Julie M. Hancher, Founder & President, Green Philly Blog
Logan Welde, Staff Attorney, Clean Air Council
In the debate over the regulation of plastic bags, it’s important to have an open and honest discussion based on factual data. I want to address some of the common misperceptions voiced in this debate. The American Progressive Bag Alliance (APBA) believes that when people have access to the full facts, they will realize that plastic bag bans and taxes are deeply flawed policies and that a robust recycling program is the better alternative.
The ramifications of plastic bag bans and taxes are actually much more serious than many wellintentioned environmentalists believe. Plastic bag bans hurt the environment by pushing people towards alternatives that actually contribute more to global warming and put the jobs of the 30,800 Americans depending on our industry in jeopardy. Finally, these policies move us further away from the real sustainable solution: recycling.
There is no question that reusable bags have become a popular accessory recently. What’s less-known are their environmental impacts. Many reusable bags are made of heavy-duty plastic bags that are produced from oil, unlike American plastic bags which use natural gas, and are generally imported from overseas. Moreover, cloth bags may seem more “natural,” but the materials used to produce them are grown with massive quantities of water and pesticides. In either case, the lifecycle of reusable bags will emit far more greenhouse gases than plastic retail bags. We also know that these bags are not really being reused because the U.S. imports 500 million of them every year: more than enough for every American household.
It is also difficult to understand why some environmentalists have targeted plastic bags and not paper alternatives, which come from trees. Our product was actually invented in part to mitigate the impact on trees caused by paper bag production, and yet paper bags have become fashionable. Beyond the fact that producing paper bags requires the destruction of trees, they are also seven times larger—this means they require seven times as many trucks on the road to transport.
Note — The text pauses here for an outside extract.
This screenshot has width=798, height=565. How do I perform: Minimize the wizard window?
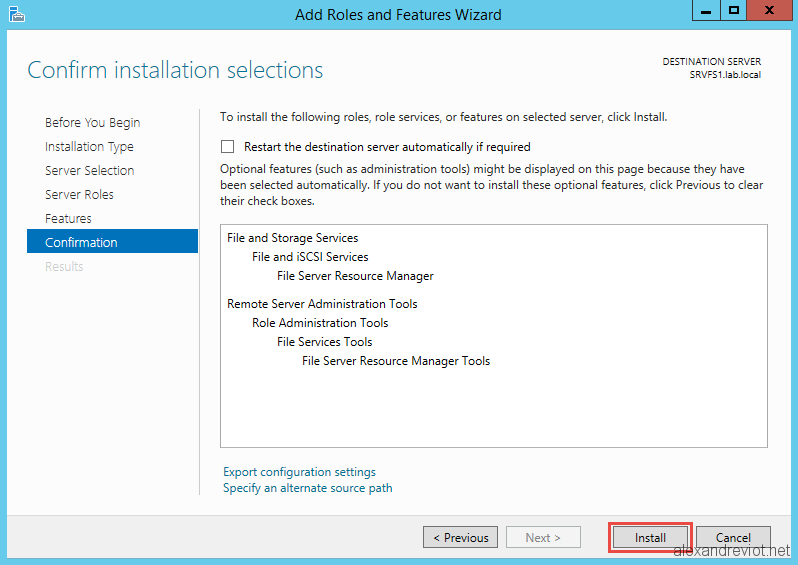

Moreover, it takes a gallon of water to make just one paper bag.
The environment is not the only loser when plastic bag bans are passed. An industry that supports the livelihoods of 30,800 Americans brings consistent recycling innovation to the table and provides a lowimpact and sanitary product also loses out. It might not get as much attention as a tech start-up, but
Hilex Poly has produced one of the most important innovations in recycling in recent memory: the ability to reduce the need for virgin material through closed-loop recycling. The companies within the
APBA have led the charge on recycling partnerships and innovation and we have seen results: plastic bag recycling has grown for nine years straight. We believe that all plastic bags should be reused or recycled and we are proud of the progress we have made towards that goal.
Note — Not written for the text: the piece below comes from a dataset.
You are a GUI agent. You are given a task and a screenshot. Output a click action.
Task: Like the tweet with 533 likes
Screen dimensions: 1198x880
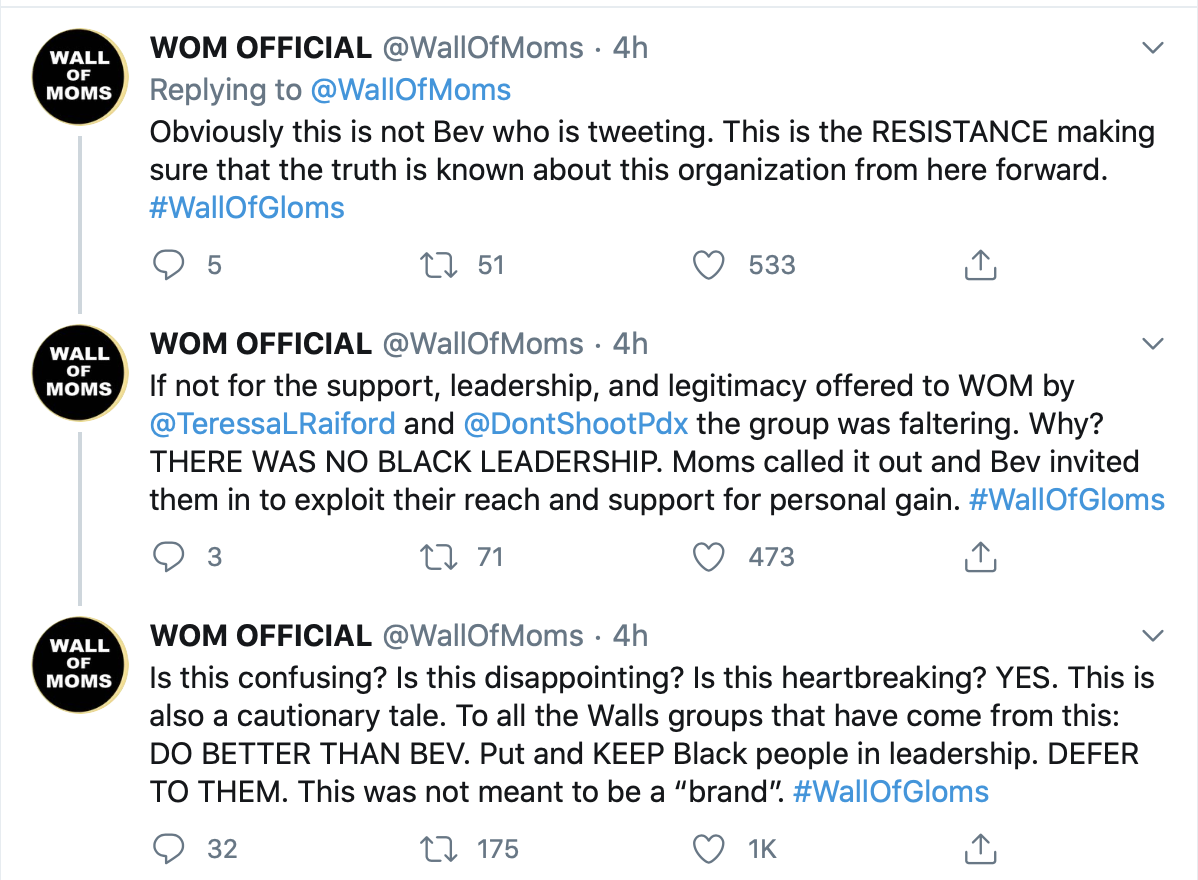709,265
Philadelphia has a great opportunity to lead the country in sound environmental policy. We all share this planet, and there is no reason why our two sides cannot come together to reach a meaningful recycling solution. For us, that means bringing groundbreaking recycling solutions to the table, while providing a product that is far lower in its environmental impacts than the alternatives. Our belief is that partnership and common ground, not conflict, is the way to solve environmental challenges.
Philip R. Rozenski, Policy Chair for the American Progressive Bag Alliance (APBA)
Director of Sustainability for Hilex Poly Company, LLC.